After a slow start, India’s mobility sector is slowly gaining speed.
India’s mobility sector was already slowing towards the end of 2018, faced with a liquidity crunch, higher acquisition costs, and waning consumer demand but the coronavirus really threw a spanner in the proverbial works.
According to McKinsey, in March 2020 domestic automotive sales were 45 percent lower than they were in March 2019 after the Indian government instituted a lockdown. The sharpest decrease occurred with CVs, where year-over-year (YoY) sales fell 88 percent. April and May 2020 brought even worse news, with YoY sales for those months more than 90 percent lower across all vehicle segments.
Things weren’t any better for the shared-mobility sector either. In the ride-hailing segment, which experienced high double-digit growth in 2018, the number of rides per day only grew minimally the first six months of 2019. The first difficulties arose from changing regulations at the state level and a shortage of driver partners. More recently, COVID-19 has caused usage of ride sharing and other services to plummet.
Though Covid-19 did put the brakes on pretty hard for India’s mobility sector, business seems to be finally moving along. According to a report titled ‘The unexpected trip: The future of mobility in India beyond COVID-19’by McKinsey, small-format mobility such as 2 wheelers and 3 wheelers have the potential to bounce back quicker.
Sales of entry-level scooters and motorcycles are already seeing a strong bounce back, with leading 2-wheeler manufacturers reporting a fourfold increase in sales between May and June 2020.
The lockdown has prompted many of migrants to move back to their hometowns in the countryside, which is driving demand for affordable mobility options.
For the 3 wheeler market, prospects are also strong, since riders may perceive personal taxis as a safer transportation mode than shared-mobility options, where risk of infection is higher. Alternative models such as leasing and subscription-based solutions are also gaining momentum in India.
The “Digitalization Powering Innovative Mobility Solutions in India” some of the most innovative transformations within the mobility sector can be attributed to the Government of India (GOI)’s thrust to more sustainable solutions in the country. The Modi government’s 3-fold strategy of shared infrastructure, system integration, and scaled manufacturing has encouraged a whole set of shared, connected, and electric solutions in India.
Motor vehicles are estimated to contribute 20 to 40% of the air pollution in major cities, such as Ahmedabad and Delhi, contributing significantly to India’s air pollution crisis.With the GOI looking at 30 per cent electrification by 2030, in line with its agenda for a low carbon, greener economy, there would be more traction for electric vehicles (EVs).

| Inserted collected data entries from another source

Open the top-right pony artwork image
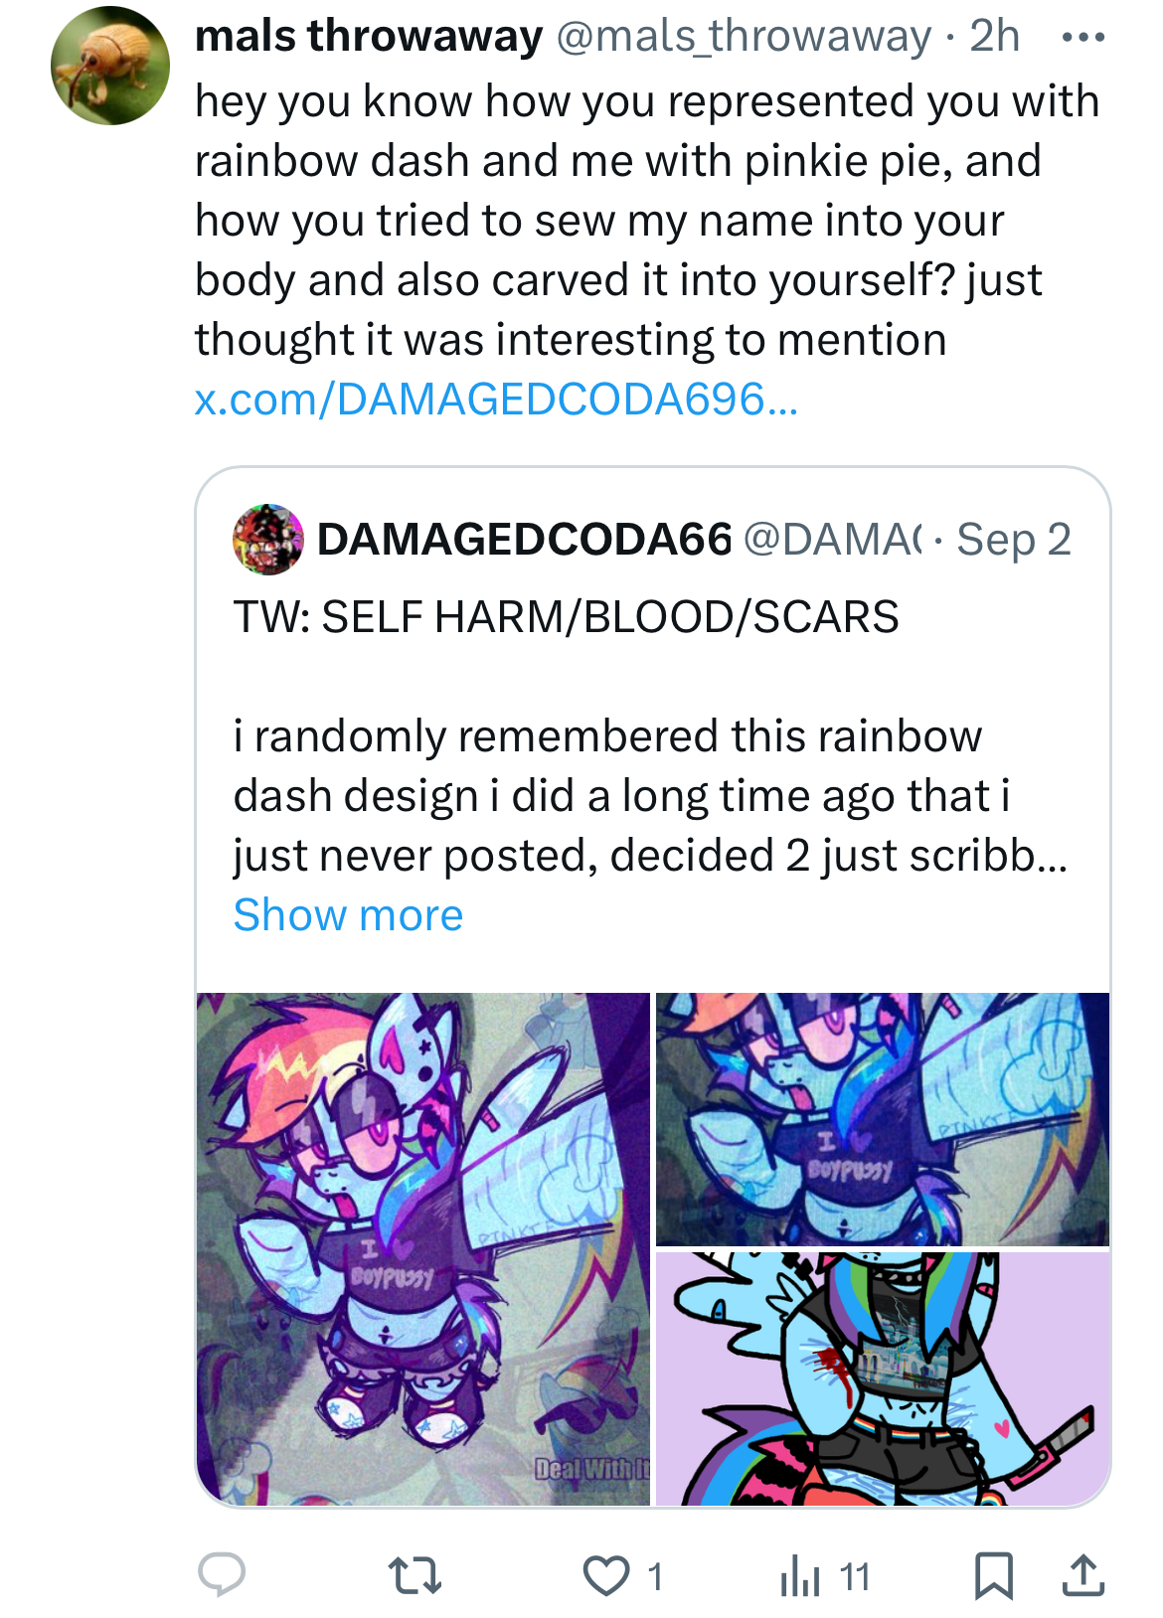The height and width of the screenshot is (1618, 1163). pos(883,1119)
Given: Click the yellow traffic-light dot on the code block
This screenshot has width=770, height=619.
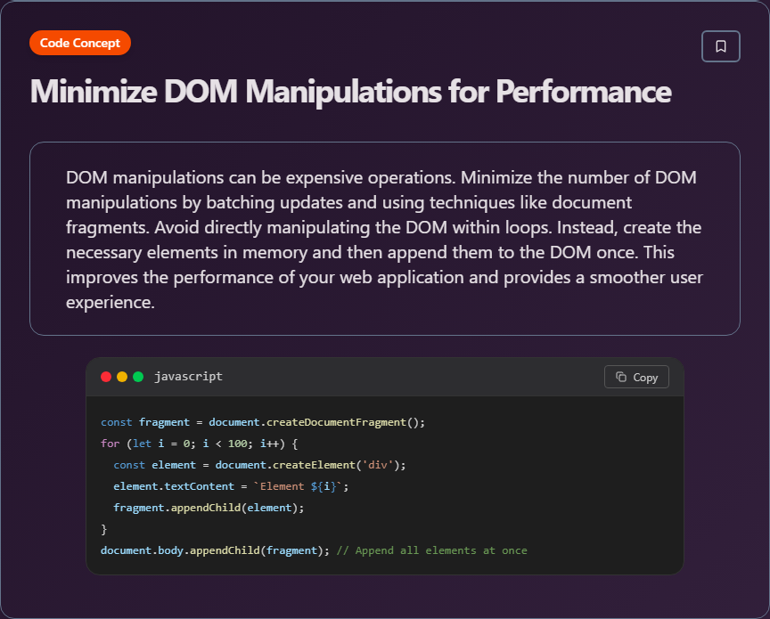Looking at the screenshot, I should 120,376.
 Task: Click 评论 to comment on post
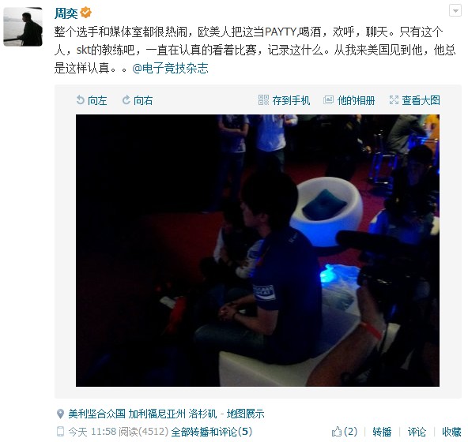[417, 432]
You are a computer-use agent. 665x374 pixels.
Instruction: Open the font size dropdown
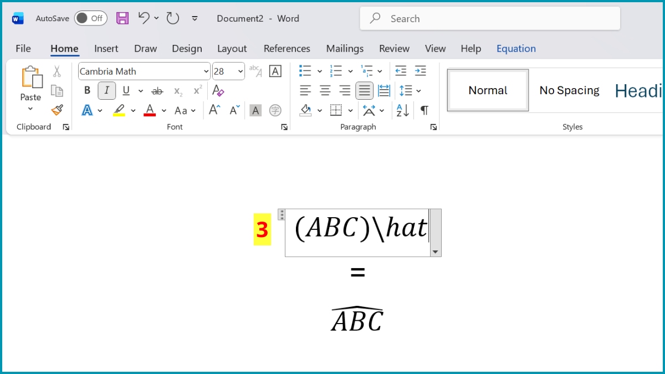coord(239,71)
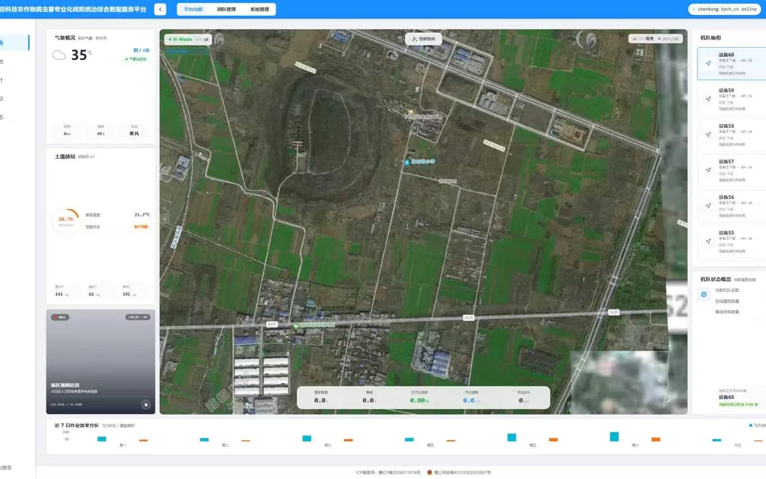Screen dimensions: 766x479
Task: Click the 20.7% soil moisture gauge
Action: point(66,222)
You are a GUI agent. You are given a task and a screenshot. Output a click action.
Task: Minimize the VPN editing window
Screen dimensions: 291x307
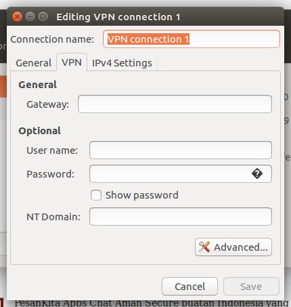30,17
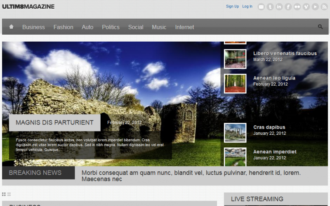The width and height of the screenshot is (330, 206).
Task: Click the YouTube play icon
Action: click(315, 7)
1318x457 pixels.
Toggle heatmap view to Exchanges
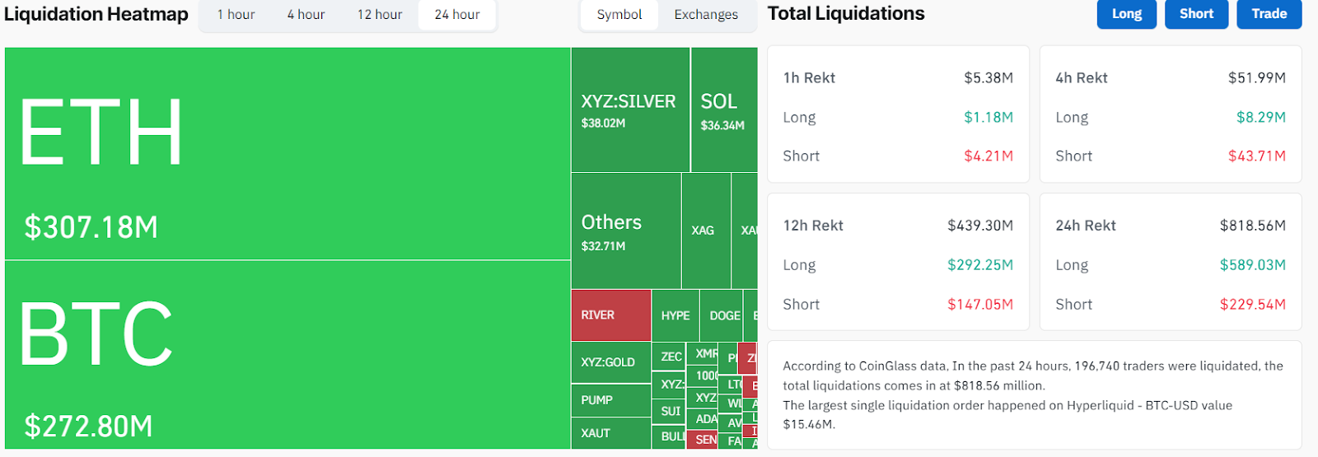[x=706, y=15]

The market for eCars, eLCVs and eAutos is expected to experience major growth in the next 7 years, with the last-mile connectivity modes (such as eAuto) set to be fully electrified by 2030, due to a combination of lower ownership costs and regulatory intervention. Experts estimate 2 wheeler e-vehicles sales could reach between 8 and 9 million by 2030, when they would account for about 35 to 40 percent of all 2 wheeler vehicles sold. For 3 wheeler e-vehicles, about 500,000 to 600,000 could be sold in 2030, representing about 60 to 65 percent of purchases.
Ultimately, though it will of course fall upon the government and private players with the mobility sector to come up with solutions and policies that will aid the growth of EVs in India.